• [What this task involves] Retype the data below exactly, starting at the line that contains "Viewport: 973px width, 649px height." and ending at the line that contains "Action: tap(673, 597)", including both of those lines.

• [Dataset]
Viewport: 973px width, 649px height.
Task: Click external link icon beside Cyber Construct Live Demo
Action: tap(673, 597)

...

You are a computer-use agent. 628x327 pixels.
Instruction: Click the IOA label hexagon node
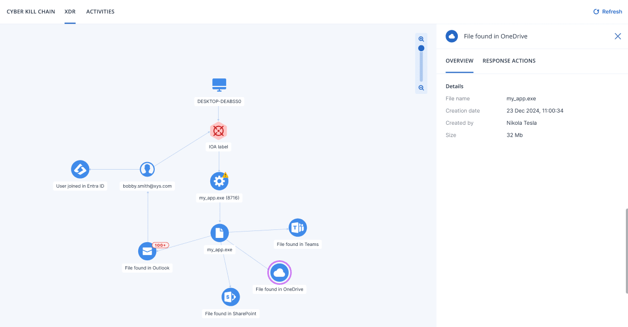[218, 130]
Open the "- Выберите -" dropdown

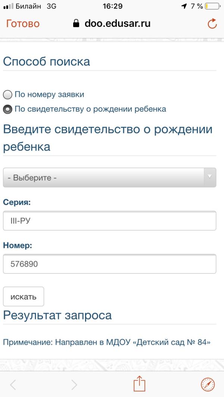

---

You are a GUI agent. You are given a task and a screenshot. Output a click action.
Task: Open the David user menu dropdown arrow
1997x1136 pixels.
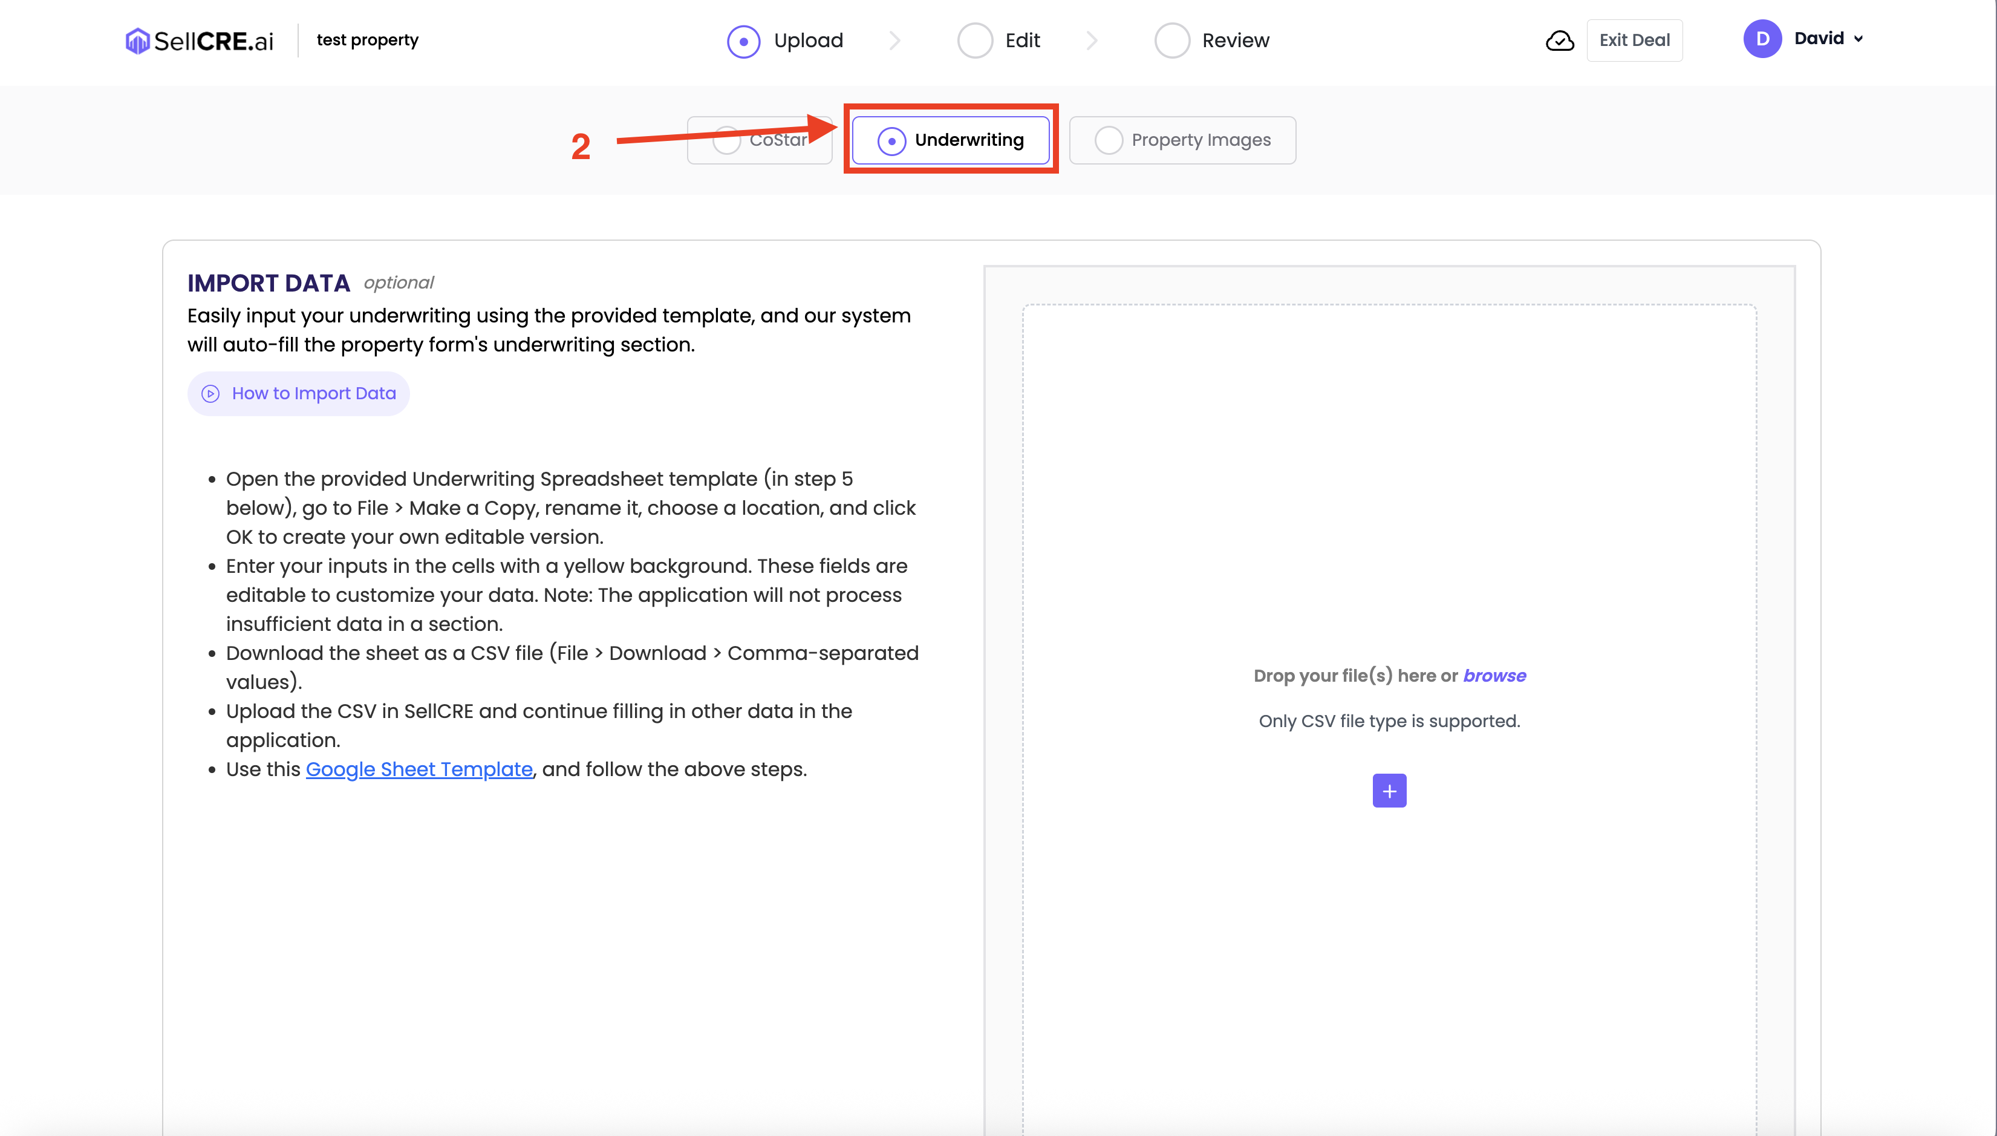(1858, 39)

• [Task answer]
Viewport: 973px width, 649px height.
Task: Click external link icon beside Cyber Construct Live Demo
Action: tap(673, 597)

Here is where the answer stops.